Middle-class problems: Ikea furniture
Perhaps the ultimate middle-class problem, this. Putting together a Billy bookcase. Cheap? Yes. Practical and effective? Without a doubt. But first, you have to assemble the thing and it's at this point you remember that the Swedish flat-pack furniture empire uses between 800 and 1,000 types of screw – though not, even if it often feels like it, as part of the same product.
Take, for example, the Laiva desk, £10. This simple piece of furniture involves a total of 66 nuts and bolts. And then there is the accompanying instruction manual, which is, to say the least, starved of design acumen. Drab, outdated graphics, not a helpful word in sight, bewildering do's and don'ts – five pages in and you find yourself desperately in need of an eye mask and a gin Martini.
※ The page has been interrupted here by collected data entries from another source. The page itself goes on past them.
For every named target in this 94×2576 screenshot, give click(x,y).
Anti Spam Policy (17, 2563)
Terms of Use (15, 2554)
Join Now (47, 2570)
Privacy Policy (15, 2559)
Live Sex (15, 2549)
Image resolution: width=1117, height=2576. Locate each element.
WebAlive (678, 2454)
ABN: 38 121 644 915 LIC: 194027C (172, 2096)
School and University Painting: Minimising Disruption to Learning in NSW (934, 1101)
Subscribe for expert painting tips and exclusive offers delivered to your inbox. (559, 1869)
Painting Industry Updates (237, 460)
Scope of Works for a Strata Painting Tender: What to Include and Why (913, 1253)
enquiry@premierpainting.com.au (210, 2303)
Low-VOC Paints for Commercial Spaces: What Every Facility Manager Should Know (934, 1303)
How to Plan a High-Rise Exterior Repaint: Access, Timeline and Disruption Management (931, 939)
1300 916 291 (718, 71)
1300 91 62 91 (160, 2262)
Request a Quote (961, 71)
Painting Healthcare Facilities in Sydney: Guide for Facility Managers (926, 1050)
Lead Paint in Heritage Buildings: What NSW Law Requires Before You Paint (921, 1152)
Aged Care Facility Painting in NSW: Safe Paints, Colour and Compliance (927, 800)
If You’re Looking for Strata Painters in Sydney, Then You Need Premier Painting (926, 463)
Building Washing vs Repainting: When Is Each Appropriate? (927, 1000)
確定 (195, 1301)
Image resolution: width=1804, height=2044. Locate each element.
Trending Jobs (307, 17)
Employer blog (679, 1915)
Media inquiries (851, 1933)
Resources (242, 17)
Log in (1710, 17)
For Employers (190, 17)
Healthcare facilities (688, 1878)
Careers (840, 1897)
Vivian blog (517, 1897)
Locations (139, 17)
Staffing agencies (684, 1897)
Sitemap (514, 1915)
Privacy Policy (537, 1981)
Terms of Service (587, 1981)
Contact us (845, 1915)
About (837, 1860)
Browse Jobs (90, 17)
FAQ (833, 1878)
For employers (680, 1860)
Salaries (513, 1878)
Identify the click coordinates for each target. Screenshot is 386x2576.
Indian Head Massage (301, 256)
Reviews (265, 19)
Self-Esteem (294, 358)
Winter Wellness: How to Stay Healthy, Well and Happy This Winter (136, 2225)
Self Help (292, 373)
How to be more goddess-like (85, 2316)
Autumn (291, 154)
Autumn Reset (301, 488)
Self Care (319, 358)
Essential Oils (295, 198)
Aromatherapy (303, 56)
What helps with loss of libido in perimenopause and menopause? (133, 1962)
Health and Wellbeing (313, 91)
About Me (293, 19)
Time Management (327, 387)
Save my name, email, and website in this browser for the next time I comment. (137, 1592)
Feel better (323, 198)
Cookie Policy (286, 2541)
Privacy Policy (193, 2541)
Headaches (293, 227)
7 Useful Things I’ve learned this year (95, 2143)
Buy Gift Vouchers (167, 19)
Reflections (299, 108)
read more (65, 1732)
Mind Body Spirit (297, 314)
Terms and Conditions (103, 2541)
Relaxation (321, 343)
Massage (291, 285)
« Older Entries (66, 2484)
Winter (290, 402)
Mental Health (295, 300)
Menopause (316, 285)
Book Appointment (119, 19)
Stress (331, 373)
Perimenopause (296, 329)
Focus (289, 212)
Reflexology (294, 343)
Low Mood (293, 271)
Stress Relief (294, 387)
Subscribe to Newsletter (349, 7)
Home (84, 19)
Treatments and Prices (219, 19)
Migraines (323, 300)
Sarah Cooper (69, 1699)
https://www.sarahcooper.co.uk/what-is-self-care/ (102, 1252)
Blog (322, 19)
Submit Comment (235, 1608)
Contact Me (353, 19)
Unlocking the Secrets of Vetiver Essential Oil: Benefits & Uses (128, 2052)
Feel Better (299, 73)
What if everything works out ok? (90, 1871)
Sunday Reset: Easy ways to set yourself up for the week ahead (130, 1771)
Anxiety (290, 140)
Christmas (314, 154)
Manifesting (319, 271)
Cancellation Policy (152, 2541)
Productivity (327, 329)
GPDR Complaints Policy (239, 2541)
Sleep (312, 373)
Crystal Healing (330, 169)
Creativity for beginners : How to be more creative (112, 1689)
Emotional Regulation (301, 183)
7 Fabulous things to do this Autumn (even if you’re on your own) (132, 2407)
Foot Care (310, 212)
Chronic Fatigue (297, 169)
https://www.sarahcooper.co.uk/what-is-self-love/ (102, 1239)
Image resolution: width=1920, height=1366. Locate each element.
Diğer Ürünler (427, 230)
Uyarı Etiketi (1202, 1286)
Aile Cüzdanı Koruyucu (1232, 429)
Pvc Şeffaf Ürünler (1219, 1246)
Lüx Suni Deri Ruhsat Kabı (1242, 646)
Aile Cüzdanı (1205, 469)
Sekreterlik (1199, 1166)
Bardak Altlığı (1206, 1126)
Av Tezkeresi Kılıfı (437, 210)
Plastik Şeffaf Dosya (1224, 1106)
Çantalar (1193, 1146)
Last year, to make things easier, Ikea produced a series of "How to Build" videos and there are 24 now posted on the company's YouTube channel. Again, production values are not a priority here, in fact these offerings appear to have been made for less then a Laiva desk.
With an estimated one in five children now conceived in an Ikea bed, it doesn't look as if we are going to escape our collective flat-packed nightmare any time soon. But there is hope on the horizon. Researchers from the Massachusetts Institute of Technology have now created robots – Ikea-bots – capable of assembling the company's furniture by themselves. So one day we might all be able to sleep easier in those beds. Once they've been assembled, that is.